::: EXCERPTED DATA :::
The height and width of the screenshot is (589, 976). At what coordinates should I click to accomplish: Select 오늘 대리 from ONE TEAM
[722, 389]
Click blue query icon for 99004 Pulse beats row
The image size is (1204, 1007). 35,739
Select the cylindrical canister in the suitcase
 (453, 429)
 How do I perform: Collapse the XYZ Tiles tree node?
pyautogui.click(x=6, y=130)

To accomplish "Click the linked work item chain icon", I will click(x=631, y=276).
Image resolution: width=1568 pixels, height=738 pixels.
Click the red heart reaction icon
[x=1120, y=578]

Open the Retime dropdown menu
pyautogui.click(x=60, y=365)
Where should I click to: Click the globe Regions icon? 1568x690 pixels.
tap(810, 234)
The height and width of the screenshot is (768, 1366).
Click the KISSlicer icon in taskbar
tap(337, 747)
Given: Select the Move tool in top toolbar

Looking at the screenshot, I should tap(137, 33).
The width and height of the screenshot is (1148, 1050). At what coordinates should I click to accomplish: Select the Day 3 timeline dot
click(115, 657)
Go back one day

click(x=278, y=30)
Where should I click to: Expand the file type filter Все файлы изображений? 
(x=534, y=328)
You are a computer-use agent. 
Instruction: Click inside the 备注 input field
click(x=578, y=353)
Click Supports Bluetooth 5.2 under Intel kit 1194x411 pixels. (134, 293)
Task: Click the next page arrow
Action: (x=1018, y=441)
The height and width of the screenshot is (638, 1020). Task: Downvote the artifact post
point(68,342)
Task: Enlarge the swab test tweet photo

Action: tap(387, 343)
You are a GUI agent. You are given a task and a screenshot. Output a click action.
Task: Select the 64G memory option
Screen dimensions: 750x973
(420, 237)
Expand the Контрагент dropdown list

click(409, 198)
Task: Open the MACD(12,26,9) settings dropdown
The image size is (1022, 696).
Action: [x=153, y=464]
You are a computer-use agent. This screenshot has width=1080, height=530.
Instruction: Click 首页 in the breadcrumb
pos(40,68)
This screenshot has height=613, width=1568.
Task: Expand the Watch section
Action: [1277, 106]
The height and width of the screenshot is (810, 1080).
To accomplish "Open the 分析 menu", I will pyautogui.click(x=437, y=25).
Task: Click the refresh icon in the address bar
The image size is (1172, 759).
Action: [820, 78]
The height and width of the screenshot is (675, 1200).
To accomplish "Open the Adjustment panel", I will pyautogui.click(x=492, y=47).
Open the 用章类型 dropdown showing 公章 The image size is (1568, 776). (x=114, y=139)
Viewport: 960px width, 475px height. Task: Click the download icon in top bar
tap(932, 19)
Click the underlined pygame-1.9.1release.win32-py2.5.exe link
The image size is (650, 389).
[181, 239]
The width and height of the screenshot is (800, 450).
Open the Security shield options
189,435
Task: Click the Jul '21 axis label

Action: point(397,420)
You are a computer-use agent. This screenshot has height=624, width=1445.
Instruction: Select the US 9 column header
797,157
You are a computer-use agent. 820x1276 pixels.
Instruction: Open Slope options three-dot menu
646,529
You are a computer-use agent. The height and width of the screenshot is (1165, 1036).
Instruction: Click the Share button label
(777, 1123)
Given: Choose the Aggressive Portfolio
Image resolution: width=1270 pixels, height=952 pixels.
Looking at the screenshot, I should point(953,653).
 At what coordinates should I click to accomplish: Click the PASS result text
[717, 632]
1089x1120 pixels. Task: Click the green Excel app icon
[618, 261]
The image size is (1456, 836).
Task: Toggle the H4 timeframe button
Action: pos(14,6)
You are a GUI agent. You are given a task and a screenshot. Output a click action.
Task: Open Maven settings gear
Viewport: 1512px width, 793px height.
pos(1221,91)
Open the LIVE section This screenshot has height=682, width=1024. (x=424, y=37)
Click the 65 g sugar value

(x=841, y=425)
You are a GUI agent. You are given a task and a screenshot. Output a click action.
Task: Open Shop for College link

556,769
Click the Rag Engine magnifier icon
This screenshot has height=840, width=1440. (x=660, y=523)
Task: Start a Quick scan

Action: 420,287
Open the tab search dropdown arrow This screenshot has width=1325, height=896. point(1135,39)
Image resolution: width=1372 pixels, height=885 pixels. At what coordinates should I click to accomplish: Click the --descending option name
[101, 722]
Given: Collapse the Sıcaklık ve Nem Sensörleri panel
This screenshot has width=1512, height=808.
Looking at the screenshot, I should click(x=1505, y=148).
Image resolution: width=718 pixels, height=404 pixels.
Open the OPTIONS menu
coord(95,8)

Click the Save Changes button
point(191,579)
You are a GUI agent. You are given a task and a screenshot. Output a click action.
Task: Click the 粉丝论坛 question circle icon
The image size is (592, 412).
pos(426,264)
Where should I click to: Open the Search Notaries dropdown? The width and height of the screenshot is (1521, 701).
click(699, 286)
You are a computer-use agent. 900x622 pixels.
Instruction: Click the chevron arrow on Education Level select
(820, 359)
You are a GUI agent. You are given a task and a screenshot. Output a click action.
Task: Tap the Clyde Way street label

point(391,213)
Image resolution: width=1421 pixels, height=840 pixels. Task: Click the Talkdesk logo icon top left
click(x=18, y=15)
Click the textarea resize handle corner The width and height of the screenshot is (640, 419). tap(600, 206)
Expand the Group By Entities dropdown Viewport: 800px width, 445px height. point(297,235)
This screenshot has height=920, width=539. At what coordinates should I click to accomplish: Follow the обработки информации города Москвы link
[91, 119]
:::
- _WHAT YOU SHOULD DO_
Retype every line of the entries above word for word, with nothing added, dropped, or changed.

- _ANSWER FOR THE TASK_
The height and width of the screenshot is (589, 976). At what coordinates should I click to accomplish: Select 오늘 대리 from ONE TEAM
[722, 389]
Click blue query icon for 99004 Pulse beats row
The image size is (1204, 1007). 35,739
Select the cylindrical canister in the suitcase
 (453, 429)
 How do I perform: Collapse the XYZ Tiles tree node?
pyautogui.click(x=6, y=130)

To accomplish "Click the linked work item chain icon", I will click(x=631, y=276).
Image resolution: width=1568 pixels, height=738 pixels.
Click the red heart reaction icon
[x=1120, y=578]

Open the Retime dropdown menu
pyautogui.click(x=60, y=365)
Where should I click to: Click the globe Regions icon? 1568x690 pixels.
tap(810, 234)
The height and width of the screenshot is (768, 1366).
Click the KISSlicer icon in taskbar
tap(337, 747)
Given: Select the Move tool in top toolbar

Looking at the screenshot, I should tap(137, 33).
The width and height of the screenshot is (1148, 1050). At what coordinates should I click to accomplish: Select the Day 3 timeline dot
click(115, 657)
Go back one day

click(x=278, y=30)
Where should I click to: Expand the file type filter Все файлы изображений? 
(x=534, y=328)
You are a computer-use agent. 
Instruction: Click inside the 备注 input field
click(x=578, y=353)
Click Supports Bluetooth 5.2 under Intel kit 1194x411 pixels. (134, 293)
Task: Click the next page arrow
Action: (x=1018, y=441)
The height and width of the screenshot is (638, 1020). Task: Downvote the artifact post
point(68,342)
Task: Enlarge the swab test tweet photo

Action: tap(387, 343)
You are a GUI agent. You are given a task and a screenshot. Output a click action.
Task: Select the 64G memory option
Screen dimensions: 750x973
(420, 237)
Expand the Контрагент dropdown list

click(409, 198)
Task: Open the MACD(12,26,9) settings dropdown
The image size is (1022, 696).
Action: [x=153, y=464]
You are a computer-use agent. This screenshot has width=1080, height=530.
Instruction: Click 首页 in the breadcrumb
pos(40,68)
This screenshot has height=613, width=1568.
Task: Expand the Watch section
Action: [1277, 106]
The height and width of the screenshot is (810, 1080).
To accomplish "Open the 分析 menu", I will pyautogui.click(x=437, y=25).
Task: Click the refresh icon in the address bar
The image size is (1172, 759).
Action: [820, 78]
The height and width of the screenshot is (675, 1200).
To accomplish "Open the Adjustment panel", I will pyautogui.click(x=492, y=47).
Open the 用章类型 dropdown showing 公章 The image size is (1568, 776). (x=114, y=139)
Viewport: 960px width, 475px height. Task: Click the download icon in top bar
tap(932, 19)
Click the underlined pygame-1.9.1release.win32-py2.5.exe link
The image size is (650, 389).
[181, 239]
The width and height of the screenshot is (800, 450).
Open the Security shield options
189,435
Task: Click the Jul '21 axis label

Action: point(397,420)
You are a computer-use agent. This screenshot has height=624, width=1445.
Instruction: Select the US 9 column header
797,157
You are a computer-use agent. 820x1276 pixels.
Instruction: Open Slope options three-dot menu
646,529
You are a computer-use agent. The height and width of the screenshot is (1165, 1036).
Instruction: Click the Share button label
(777, 1123)
Given: Choose the Aggressive Portfolio
Image resolution: width=1270 pixels, height=952 pixels.
Looking at the screenshot, I should point(953,653).
 At what coordinates should I click to accomplish: Click the PASS result text
[717, 632]
1089x1120 pixels. Task: Click the green Excel app icon
[618, 261]
The image size is (1456, 836).
Task: Toggle the H4 timeframe button
Action: pos(14,6)
You are a GUI agent. You are given a task and a screenshot. Output a click action.
Task: Open Maven settings gear
Viewport: 1512px width, 793px height.
pos(1221,91)
Open the LIVE section This screenshot has height=682, width=1024. (x=424, y=37)
Click the 65 g sugar value

(x=841, y=425)
You are a GUI agent. You are given a task and a screenshot. Output a click action.
Task: Open Shop for College link

556,769
Click the Rag Engine magnifier icon
This screenshot has height=840, width=1440. (x=660, y=523)
Task: Start a Quick scan

Action: 420,287
Open the tab search dropdown arrow This screenshot has width=1325, height=896. point(1135,39)
Image resolution: width=1372 pixels, height=885 pixels. At what coordinates should I click to accomplish: Click the --descending option name
[101, 722]
Given: Collapse the Sıcaklık ve Nem Sensörleri panel
This screenshot has width=1512, height=808.
Looking at the screenshot, I should click(x=1505, y=148).
Image resolution: width=718 pixels, height=404 pixels.
Open the OPTIONS menu
coord(95,8)

Click the Save Changes button
point(191,579)
You are a GUI agent. You are given a task and a screenshot. Output a click action.
Task: Click the 粉丝论坛 question circle icon
The image size is (592, 412).
pos(426,264)
Where should I click to: Open the Search Notaries dropdown? The width and height of the screenshot is (1521, 701).
click(699, 286)
You are a computer-use agent. 900x622 pixels.
Instruction: Click the chevron arrow on Education Level select
(820, 359)
You are a GUI agent. You are given a task and a screenshot. Output a click action.
Task: Tap the Clyde Way street label

point(391,213)
Image resolution: width=1421 pixels, height=840 pixels. Task: Click the Talkdesk logo icon top left
click(x=18, y=15)
Click the textarea resize handle corner The width and height of the screenshot is (640, 419). tap(600, 206)
Expand the Group By Entities dropdown Viewport: 800px width, 445px height. point(297,235)
This screenshot has height=920, width=539. At what coordinates should I click to accomplish: Follow the обработки информации города Москвы link
[91, 119]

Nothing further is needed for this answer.